Exercise directions |
Copy exactly the lines of the data below that run from the line holding "Viewport: 1296px width, 684px height." through the line holding "Task: Click the Value cell for @Action", both ends included.

Data in this exercise |
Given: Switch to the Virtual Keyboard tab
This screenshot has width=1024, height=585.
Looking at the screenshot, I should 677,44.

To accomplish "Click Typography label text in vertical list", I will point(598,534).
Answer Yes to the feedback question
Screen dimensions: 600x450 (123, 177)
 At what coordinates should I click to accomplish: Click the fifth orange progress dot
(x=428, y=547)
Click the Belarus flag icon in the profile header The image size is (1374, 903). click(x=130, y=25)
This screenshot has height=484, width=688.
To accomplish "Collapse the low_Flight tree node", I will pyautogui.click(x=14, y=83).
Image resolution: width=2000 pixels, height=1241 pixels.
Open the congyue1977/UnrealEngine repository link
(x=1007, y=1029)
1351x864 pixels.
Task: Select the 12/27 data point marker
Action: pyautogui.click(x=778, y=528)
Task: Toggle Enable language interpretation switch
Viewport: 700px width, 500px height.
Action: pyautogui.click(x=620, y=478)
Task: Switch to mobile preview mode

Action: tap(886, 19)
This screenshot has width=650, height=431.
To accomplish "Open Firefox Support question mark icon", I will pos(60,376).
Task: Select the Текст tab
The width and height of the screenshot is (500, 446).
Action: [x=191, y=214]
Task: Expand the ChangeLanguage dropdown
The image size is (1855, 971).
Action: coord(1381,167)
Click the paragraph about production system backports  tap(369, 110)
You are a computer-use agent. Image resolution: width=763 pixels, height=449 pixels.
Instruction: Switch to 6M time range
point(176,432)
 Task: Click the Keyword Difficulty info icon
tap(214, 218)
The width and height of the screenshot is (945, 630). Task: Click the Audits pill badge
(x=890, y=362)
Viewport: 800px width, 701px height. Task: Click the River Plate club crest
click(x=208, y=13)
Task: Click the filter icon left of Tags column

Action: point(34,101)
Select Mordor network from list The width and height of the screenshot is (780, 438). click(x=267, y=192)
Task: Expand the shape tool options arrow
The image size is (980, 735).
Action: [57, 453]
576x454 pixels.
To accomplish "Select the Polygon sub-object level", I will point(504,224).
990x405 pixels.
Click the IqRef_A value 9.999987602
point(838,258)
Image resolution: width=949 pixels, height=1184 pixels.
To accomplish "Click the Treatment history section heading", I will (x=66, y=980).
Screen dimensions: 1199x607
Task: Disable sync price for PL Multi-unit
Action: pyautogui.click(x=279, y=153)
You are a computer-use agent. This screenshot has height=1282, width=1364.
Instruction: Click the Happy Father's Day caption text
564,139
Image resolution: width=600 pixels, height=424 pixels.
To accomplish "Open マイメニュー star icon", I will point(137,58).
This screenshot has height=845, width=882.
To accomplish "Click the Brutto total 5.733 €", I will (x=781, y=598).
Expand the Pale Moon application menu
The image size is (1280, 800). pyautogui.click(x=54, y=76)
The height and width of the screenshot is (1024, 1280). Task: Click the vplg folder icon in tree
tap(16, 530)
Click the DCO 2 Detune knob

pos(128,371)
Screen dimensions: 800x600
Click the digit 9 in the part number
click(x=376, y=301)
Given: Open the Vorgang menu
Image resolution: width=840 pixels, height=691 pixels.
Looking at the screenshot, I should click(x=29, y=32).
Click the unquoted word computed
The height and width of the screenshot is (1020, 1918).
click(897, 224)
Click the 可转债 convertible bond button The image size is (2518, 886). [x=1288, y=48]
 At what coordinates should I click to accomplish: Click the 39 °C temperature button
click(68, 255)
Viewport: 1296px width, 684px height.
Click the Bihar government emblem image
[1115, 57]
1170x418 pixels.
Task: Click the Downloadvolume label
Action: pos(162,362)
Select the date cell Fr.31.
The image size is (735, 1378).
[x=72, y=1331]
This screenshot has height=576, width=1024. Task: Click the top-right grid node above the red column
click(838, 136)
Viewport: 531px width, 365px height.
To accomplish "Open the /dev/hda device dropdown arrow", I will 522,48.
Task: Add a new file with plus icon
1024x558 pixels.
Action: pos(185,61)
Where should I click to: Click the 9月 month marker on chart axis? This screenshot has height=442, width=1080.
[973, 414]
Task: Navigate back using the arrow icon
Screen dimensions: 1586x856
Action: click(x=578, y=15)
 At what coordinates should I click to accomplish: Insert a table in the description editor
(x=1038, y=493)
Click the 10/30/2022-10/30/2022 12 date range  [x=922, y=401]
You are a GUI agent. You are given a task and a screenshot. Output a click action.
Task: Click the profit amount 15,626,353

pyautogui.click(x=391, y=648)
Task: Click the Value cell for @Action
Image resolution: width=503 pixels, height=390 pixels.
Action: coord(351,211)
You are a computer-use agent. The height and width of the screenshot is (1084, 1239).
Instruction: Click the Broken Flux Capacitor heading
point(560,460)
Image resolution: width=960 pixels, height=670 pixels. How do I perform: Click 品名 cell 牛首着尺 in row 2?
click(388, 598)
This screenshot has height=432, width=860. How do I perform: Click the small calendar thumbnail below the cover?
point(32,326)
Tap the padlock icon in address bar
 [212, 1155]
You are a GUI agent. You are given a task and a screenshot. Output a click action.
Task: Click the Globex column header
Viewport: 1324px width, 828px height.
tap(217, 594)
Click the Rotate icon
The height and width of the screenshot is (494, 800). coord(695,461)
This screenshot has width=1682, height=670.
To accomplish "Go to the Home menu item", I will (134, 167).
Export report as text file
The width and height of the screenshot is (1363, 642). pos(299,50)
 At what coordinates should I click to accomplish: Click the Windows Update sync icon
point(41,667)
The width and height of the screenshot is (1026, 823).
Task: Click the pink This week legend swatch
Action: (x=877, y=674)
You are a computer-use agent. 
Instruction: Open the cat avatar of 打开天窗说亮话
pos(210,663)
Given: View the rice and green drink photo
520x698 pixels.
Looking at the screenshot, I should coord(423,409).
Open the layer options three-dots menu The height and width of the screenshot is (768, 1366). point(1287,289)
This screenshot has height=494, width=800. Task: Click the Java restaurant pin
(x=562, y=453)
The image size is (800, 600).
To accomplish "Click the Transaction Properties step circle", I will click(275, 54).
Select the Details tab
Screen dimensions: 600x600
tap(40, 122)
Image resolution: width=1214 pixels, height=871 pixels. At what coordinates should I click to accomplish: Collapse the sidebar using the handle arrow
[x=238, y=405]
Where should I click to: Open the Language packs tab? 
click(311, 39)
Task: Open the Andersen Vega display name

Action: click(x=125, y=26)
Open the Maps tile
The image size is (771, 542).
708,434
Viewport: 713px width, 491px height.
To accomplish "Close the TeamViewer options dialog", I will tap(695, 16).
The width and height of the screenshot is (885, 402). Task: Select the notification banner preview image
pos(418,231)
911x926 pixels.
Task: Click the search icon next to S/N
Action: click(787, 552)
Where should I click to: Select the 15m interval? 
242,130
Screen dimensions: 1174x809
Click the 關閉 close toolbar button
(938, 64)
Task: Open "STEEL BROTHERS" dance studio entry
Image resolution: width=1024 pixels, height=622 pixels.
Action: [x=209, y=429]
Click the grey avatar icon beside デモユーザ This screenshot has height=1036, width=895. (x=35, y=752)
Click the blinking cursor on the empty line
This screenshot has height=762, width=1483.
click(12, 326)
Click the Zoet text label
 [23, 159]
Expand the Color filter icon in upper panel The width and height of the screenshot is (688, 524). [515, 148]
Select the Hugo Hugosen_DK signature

Answer to this problem |
Viewport: 1296px width, 684px height.
Click the Bihar government emblem image
[1115, 57]
1170x418 pixels.
Task: Click the Downloadvolume label
Action: pos(162,362)
Select the date cell Fr.31.
The image size is (735, 1378).
[x=72, y=1331]
This screenshot has height=576, width=1024. Task: Click the top-right grid node above the red column
click(838, 136)
Viewport: 531px width, 365px height.
To accomplish "Open the /dev/hda device dropdown arrow", I will 522,48.
Task: Add a new file with plus icon
1024x558 pixels.
Action: pos(185,61)
Where should I click to: Click the 9月 month marker on chart axis? This screenshot has height=442, width=1080.
[973, 414]
Task: Navigate back using the arrow icon
Screen dimensions: 1586x856
Action: click(x=578, y=15)
 At what coordinates should I click to accomplish: Insert a table in the description editor
(x=1038, y=493)
Click the 10/30/2022-10/30/2022 12 date range  [x=922, y=401]
You are a GUI agent. You are given a task and a screenshot. Output a click action.
Task: Click the profit amount 15,626,353

pyautogui.click(x=391, y=648)
Task: Click the Value cell for @Action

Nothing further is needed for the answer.